Pour accompagner le parcours de soins de malades chroniques, le système actuel semble contre-productif : parcours segmenté, coordination non-valorisée, prestation utiles et nécessaires comme l’éducation thérapeutique financée sur des bases fragiles et non pérennes. Depuis quelques années des paiements forfaitaires ont été expérimentés pour le diabète et l'insuffisance rénale chronique. Le PLFSS (Article 40) étend ce mode de paiement des professionnels de santé à un parcours du traitement en aval du cancer (soutient psychologiques, bilan nutritionnel).


Un consensus existe aujourd’hui sur un financement mixte de la psychiatrie publique, combinant une dotation, pondérée selon des critères populationnels et d’environnement, avec une rémunération à l’activité pour quelques actes présentant peu de variabilité dans les coûts. Dans le cas de la santé mentale particulièrement, ce n’est pas la pathologie qui fait le parcours mais la personne d’où l’importance d’intensifier la part prise par la dotation populationnelle dans le champ des soins psychiatriques (article 25 du PLFSS 2020).


L’année 2019 avait vu la fusion des deux grands dispositifs de complémentaire santé publique CMU-c et ACS en un seul dispositif désormais intitulé Complémentaire Santé Solidaire (CSS). Le PLFSS (article 32) prévoit maintenant de simplifier les conditions d’obtention des “contrats de sortie”, ces protections qui permettent aux anciens allocataires de bénéficier d’une complémentaire de transition pendant une année de plus. Dans le futur dispositif, les bénéficiaires de la CSS auront la possibilité d’opter pour un contrat de sortie offrant une couverture conforme au cahier des charges des contrats responsables, couvrant le panier de soins sans reste à charge dans le cadre du « 100% santé ». Le prix de ce contrat sera fixé de façon identique pour l’ensemble des anciens bénéficiaires de la CSS, avec une variation en fonction de l’âge de la personne couverte.

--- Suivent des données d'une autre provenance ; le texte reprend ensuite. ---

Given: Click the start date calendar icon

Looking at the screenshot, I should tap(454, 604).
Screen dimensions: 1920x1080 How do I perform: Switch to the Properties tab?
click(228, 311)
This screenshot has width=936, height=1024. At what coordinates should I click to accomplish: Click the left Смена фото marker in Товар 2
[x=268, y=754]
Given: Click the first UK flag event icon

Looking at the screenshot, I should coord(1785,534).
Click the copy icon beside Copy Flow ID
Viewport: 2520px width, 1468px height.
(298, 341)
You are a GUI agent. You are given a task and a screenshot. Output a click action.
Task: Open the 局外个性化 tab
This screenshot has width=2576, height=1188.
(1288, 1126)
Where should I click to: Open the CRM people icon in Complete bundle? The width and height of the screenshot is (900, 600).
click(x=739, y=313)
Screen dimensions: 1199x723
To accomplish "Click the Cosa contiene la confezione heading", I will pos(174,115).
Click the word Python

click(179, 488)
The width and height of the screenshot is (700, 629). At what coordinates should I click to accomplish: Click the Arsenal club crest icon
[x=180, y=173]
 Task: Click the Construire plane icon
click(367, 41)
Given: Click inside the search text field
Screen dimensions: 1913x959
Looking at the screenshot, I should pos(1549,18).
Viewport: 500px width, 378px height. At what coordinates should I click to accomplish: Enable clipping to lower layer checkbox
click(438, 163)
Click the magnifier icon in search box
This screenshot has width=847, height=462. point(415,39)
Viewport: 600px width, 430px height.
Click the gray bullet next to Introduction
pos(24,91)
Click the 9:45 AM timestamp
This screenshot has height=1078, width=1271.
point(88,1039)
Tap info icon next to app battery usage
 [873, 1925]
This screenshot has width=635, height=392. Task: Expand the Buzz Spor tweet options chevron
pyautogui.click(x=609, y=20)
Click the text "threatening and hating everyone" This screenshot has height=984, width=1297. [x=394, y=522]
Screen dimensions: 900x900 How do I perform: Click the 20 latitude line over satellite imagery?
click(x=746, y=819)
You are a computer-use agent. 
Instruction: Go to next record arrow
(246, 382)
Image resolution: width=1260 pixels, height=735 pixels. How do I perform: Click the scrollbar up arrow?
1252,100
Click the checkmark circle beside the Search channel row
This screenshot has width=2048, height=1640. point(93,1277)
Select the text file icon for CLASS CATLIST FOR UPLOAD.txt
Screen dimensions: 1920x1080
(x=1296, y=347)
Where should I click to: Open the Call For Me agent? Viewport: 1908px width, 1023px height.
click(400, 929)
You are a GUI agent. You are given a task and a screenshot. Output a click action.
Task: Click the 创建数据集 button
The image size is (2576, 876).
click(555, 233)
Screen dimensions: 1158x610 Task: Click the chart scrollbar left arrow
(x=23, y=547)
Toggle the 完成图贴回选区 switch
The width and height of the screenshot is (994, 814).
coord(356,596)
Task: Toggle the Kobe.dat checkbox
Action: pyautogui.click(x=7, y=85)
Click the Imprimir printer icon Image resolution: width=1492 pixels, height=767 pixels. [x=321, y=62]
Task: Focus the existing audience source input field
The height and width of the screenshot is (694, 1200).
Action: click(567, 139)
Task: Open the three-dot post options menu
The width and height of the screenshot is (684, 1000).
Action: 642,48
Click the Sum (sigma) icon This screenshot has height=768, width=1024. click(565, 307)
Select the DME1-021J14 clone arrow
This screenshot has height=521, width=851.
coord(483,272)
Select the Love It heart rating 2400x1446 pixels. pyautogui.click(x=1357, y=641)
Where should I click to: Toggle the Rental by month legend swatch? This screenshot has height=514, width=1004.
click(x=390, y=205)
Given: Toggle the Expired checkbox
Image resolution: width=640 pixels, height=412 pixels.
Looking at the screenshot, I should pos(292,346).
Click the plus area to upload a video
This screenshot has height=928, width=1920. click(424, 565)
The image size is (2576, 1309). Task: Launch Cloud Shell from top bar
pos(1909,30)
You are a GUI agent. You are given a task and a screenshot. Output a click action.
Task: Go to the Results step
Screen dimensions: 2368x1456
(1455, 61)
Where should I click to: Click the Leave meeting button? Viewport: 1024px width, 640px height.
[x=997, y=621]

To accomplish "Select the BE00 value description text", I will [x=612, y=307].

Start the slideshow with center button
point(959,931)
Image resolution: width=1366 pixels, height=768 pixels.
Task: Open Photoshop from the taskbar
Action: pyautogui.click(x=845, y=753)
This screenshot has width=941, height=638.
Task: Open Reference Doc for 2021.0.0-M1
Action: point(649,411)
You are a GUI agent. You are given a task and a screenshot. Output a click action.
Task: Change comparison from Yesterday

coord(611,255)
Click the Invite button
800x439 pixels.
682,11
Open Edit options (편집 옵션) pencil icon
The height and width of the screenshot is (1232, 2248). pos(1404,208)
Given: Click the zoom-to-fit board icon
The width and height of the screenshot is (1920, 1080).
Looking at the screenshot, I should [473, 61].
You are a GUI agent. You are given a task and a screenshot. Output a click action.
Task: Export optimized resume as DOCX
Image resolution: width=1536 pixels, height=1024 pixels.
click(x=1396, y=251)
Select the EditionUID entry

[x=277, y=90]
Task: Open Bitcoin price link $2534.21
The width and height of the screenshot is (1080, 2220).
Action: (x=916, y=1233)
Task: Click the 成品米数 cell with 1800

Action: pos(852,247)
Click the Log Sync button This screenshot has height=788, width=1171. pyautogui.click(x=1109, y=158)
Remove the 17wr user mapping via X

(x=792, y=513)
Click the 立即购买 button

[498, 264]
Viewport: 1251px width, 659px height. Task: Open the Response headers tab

Des mesures en faveur des handicapés, des aidants et familles monoparentales


Concernant le risque vieillesse, le PLFSS (article. 52) contient la promesse présidentielle d’avril dernier d’une ré-indexation sélective pour les personnes dont la retraite ou la pension d’invalidité brute est inférieure à 2000 euros. Cumulé à la modification des taux de CSG instauré par la loi « gilets jaunes », le principe d’une réindexation différenciée produira des effets de seuils inéquitables entre retraités. A partir de 2021, les petites et moyennes retraites, qui auront plus augmenté que les autres, perpétueront l'écart d'année en année avec les retraites plus élevées. Ces ré-indexations sélectives altèrent ainsi le principe de contributivité de notre système de retraite : comment justifier que l'on gagne moins en cotisant plus, et inversement.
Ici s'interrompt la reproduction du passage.